Le théâtre qui fait rire...
... ne le fait pas toujours exprès, et ce n'est pas toujours grâce à ses acteurs.
A cette pièce de théâtre intello (le metteur en scène s'en défend, évidemment), les gens se massent en carré et dans le noir autour de la scène. Deux commères parisiennes, la cinquantaine chic, fausses blondes, sortent avec le père de l'une. D'autorité, elles lui réservent une place :
- Tiens, papy, ici tu seras bien pour dormir !
Si elles savaient à quel point cette affirmation s'avèrera exacte. Elles s'asseyent à côté de lui et papotent. La lumière baisse. Elles papotent. Un grondement retentit. Elles se taisent.
Dans la pénombre, l'actrice émerge, forme vague, accroupie, debout. Elle commence à réciter. Il y a une règle qui veut qu'on évite de monter l'intonation à la fin des phrases. L'actrice, à cette règle, elle lui dit merde. Comme le traducteur a dit merde à la syntaxe française, finalement, on s'y retrouve.
L'actrice ressemble à une morte, ou à un de ces petits soldats en argile qu'on mettait dans les tombes des empereurs chinois. A un squelette couvert de frusques tricotées à la main. Au premier être humain, l'ancêtre qu'on n'aurait jamais dû laisser sortir de son tombeau. Est-ce que nos ancêtres parlaient d'une façon aussi chiante ?
Le papy s'est endormi. Les deux commères papotent. On leur dit "Chut !" Elles se taisent. Mon voisin fait la moue. Les gens d'en face sont effondrés. Sur les côtés, ça tire la gueule.

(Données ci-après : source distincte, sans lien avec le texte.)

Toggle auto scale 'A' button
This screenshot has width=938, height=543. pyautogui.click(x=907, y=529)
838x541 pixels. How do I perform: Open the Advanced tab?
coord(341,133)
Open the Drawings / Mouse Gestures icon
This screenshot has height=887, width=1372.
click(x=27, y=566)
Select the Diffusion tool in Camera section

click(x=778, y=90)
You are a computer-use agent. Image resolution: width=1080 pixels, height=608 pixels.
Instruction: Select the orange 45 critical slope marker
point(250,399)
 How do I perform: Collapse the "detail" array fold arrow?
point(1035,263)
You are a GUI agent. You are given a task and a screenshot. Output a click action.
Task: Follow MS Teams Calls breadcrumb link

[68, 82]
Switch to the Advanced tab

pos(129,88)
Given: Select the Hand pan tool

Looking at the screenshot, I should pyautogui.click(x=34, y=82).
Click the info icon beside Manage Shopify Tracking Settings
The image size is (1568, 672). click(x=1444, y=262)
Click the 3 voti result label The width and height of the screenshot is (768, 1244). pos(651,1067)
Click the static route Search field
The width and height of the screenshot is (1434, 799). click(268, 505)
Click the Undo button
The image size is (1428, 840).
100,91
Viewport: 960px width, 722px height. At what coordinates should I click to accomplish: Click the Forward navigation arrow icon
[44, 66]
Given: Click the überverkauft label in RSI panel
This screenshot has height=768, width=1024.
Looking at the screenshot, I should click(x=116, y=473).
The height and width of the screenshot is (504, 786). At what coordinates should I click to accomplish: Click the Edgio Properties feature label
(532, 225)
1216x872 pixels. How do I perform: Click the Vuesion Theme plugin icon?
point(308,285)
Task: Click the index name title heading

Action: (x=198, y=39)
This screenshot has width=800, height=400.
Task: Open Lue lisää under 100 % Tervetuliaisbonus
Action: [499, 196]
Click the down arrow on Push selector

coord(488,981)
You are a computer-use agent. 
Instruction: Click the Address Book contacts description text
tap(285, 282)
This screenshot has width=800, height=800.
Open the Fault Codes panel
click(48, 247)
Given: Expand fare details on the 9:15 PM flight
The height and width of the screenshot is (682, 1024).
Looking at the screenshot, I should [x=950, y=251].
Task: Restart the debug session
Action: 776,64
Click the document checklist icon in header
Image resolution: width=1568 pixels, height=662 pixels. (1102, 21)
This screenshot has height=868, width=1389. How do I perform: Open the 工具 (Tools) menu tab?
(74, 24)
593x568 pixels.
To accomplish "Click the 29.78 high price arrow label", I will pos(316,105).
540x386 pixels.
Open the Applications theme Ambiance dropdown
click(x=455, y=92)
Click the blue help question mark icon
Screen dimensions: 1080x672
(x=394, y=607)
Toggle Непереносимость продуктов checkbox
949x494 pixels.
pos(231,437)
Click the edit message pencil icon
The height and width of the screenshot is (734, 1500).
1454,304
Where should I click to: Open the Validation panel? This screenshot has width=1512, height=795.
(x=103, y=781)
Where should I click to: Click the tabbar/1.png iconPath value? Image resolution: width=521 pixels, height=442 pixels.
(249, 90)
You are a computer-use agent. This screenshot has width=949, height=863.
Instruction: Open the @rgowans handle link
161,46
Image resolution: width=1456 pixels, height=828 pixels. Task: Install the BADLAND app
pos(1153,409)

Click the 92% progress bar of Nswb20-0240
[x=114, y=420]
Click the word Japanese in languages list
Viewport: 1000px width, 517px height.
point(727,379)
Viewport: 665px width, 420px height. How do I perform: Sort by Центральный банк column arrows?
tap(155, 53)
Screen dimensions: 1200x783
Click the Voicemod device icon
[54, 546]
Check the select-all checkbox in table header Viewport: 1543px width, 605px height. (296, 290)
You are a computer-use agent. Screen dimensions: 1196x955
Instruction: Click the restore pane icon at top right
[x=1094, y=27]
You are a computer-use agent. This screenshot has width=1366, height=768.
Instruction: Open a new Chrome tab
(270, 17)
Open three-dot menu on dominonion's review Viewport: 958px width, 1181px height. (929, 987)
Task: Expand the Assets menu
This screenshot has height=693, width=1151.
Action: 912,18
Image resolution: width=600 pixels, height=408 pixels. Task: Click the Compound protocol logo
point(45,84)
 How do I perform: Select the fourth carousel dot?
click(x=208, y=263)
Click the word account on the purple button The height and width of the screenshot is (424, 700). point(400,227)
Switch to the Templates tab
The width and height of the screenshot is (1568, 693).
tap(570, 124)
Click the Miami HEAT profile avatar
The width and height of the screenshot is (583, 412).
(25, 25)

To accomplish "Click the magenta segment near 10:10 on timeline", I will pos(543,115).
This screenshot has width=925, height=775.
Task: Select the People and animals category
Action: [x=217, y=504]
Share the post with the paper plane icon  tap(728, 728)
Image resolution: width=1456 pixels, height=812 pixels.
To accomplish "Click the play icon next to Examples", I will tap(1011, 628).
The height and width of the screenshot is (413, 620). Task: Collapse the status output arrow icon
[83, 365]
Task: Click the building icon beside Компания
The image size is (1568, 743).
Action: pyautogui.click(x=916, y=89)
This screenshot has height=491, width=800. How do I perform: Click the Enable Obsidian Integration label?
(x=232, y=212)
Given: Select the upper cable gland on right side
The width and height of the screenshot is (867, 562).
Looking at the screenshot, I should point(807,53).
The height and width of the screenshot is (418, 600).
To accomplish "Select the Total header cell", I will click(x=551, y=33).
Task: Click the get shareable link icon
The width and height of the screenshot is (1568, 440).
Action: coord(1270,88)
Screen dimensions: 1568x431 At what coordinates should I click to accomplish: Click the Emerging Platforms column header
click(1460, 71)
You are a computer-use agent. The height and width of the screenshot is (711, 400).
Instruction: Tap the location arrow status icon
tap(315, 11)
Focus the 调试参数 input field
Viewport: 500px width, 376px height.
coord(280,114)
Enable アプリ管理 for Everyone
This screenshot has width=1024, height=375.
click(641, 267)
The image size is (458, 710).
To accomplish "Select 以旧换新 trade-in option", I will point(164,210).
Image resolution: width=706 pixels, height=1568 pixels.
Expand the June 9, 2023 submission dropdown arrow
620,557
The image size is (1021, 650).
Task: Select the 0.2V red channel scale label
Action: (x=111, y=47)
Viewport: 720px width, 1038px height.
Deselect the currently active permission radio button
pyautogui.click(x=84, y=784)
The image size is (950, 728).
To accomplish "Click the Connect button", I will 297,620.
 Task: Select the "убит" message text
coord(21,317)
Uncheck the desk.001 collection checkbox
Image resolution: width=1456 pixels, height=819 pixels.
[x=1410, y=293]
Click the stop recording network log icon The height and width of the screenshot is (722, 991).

Et si le public se mettait à partouzer ?
J'imagine tous ces gens, saisis d'une vague sensuelle (au moins, ça leur ferait ressentir quelque chose), se touchant, se goûtant, copulant, débordant sur le plateau, et pendant ce temps-là, l'actrice - elle continuerait à réciter son monologue, imperturbable, le bras levé (pourquoi, au fait ?).
Alors je pense à ce que je vais manger en sortant.
Les deux commères se remettent à papoter. Cette fois, personne ne les interrompt tout de suite. Ce n'est que cinq minutes après que leur voisin leur demande de se taire.
Sur le plateau, l'actrice dit un mot plus bas que les autres, sans faire monter l'intonation, et reprend tout de suite son rythme coutumier. L'a-t-elle fait exprès ? S'agissait-il d'une scorie de théâtre bourgeois, psychologique, dans ce chef-d'oeuvre ? En tous cas, nous venons d'assister à la rupture de la pièce, le seul changement de ton.
Une amie, qui a vu ce même spectacle il y a deux jours, m'a dit "l'avantage, c'est que j'ai pu réfléchir à l'organisation de ma semaine". Je chante une chanson débile dans ma tête.
Un noir se fait. Quelques applaudissements timides, vite interrompus. Des rires. Comme la lumière ne revient pas, on comprend que cette fois, c'est la bonne, elle a bel et bien fini.
Alors les applaudissements éclatent. Les deux commères crient "Mou ! Mou ! c'était mou !", d'autres crient "Bravo !", j'applaudis mécaniquement. Mon voisin fait la tête.
En sortant, je lis la note d'intention du metteur en scène, très vite, et je cours, pour oublier.